GOAL: Reproduce every one of the records below word for word, leaving out the pictures.

+===+

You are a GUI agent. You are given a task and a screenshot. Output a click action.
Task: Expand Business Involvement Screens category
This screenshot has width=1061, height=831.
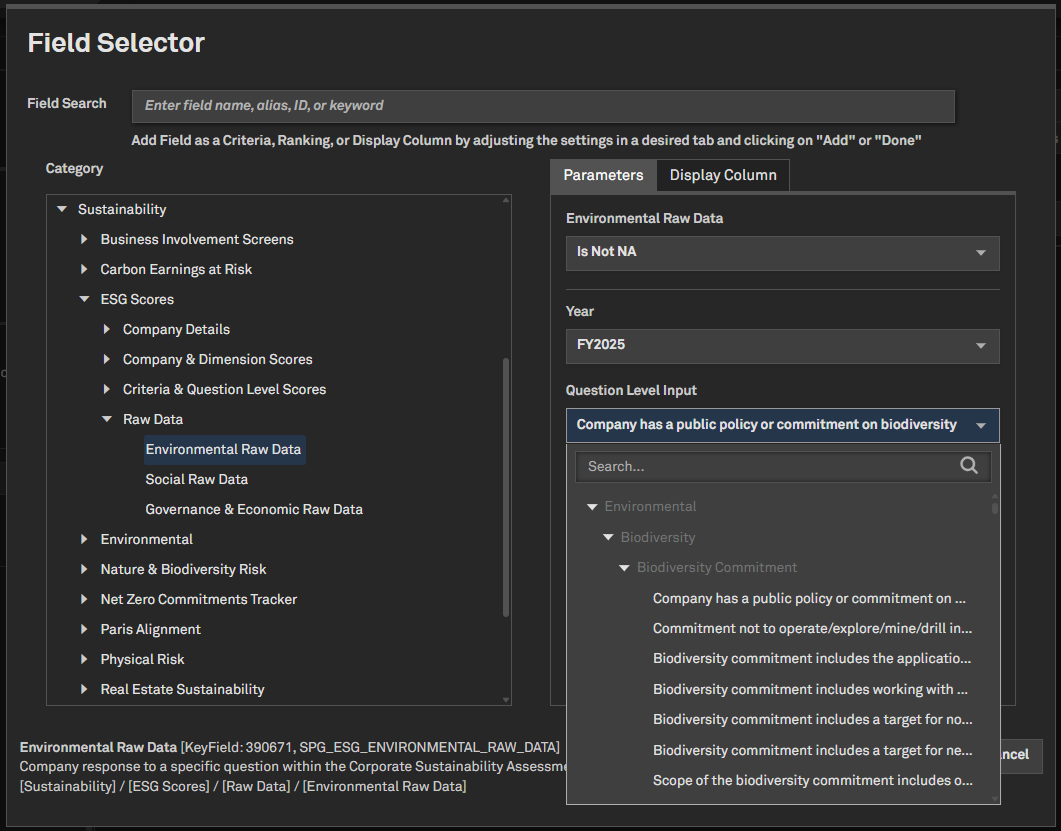85,239
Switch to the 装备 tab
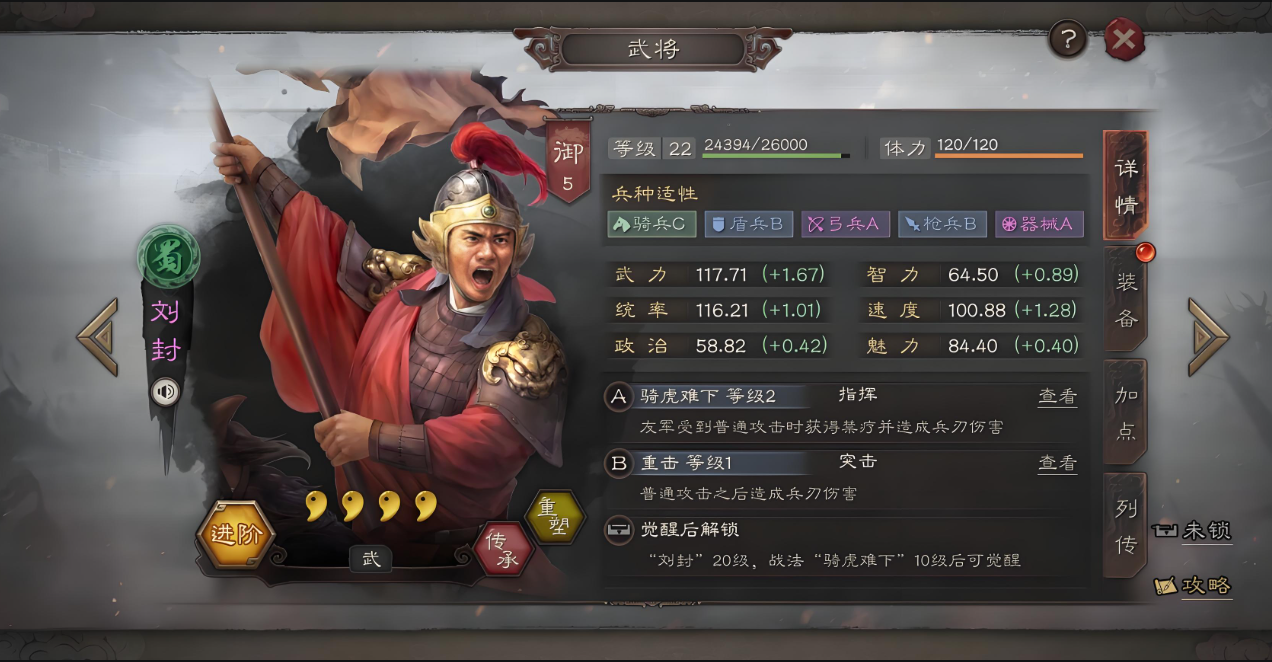 coord(1126,299)
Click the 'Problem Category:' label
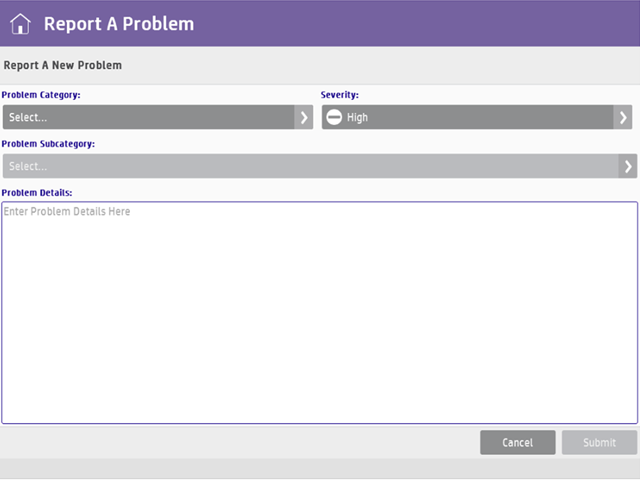The height and width of the screenshot is (480, 640). pyautogui.click(x=41, y=95)
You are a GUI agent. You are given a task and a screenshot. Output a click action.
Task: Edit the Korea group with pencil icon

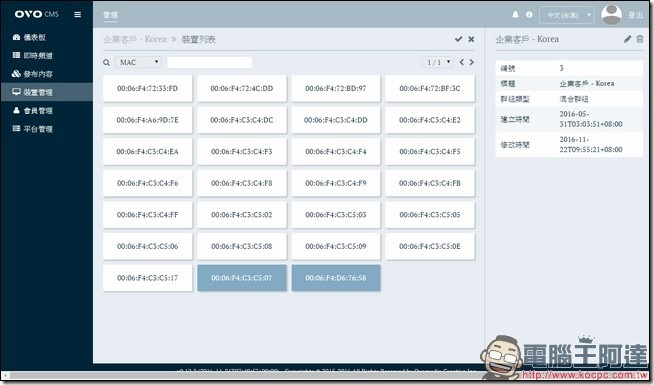tap(627, 39)
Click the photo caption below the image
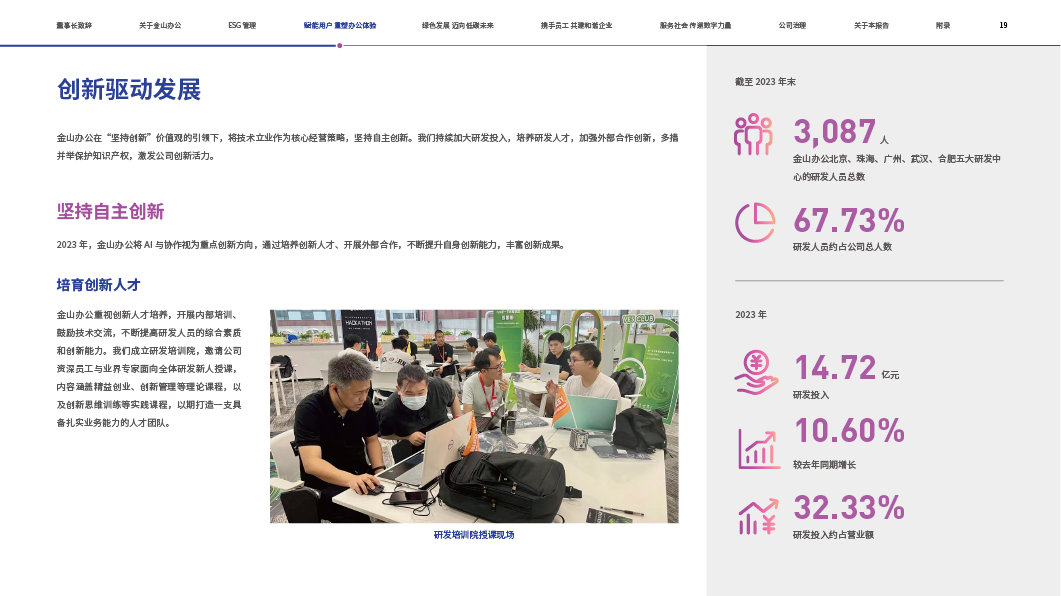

+===+

FULL OUTPUT:
You are a GUI agent. You are given a task and a screenshot. Output a click action.
Task: Expand Business Involvement Screens category
This screenshot has width=1061, height=831.
85,239
Switch to the 装备 tab
 coord(1126,299)
Click the 'Problem Category:' label
The height and width of the screenshot is (480, 640). pyautogui.click(x=41, y=95)
You are a GUI agent. You are given a task and a screenshot. Output a click action.
Task: Edit the Korea group with pencil icon

tap(627, 39)
Click the photo caption below the image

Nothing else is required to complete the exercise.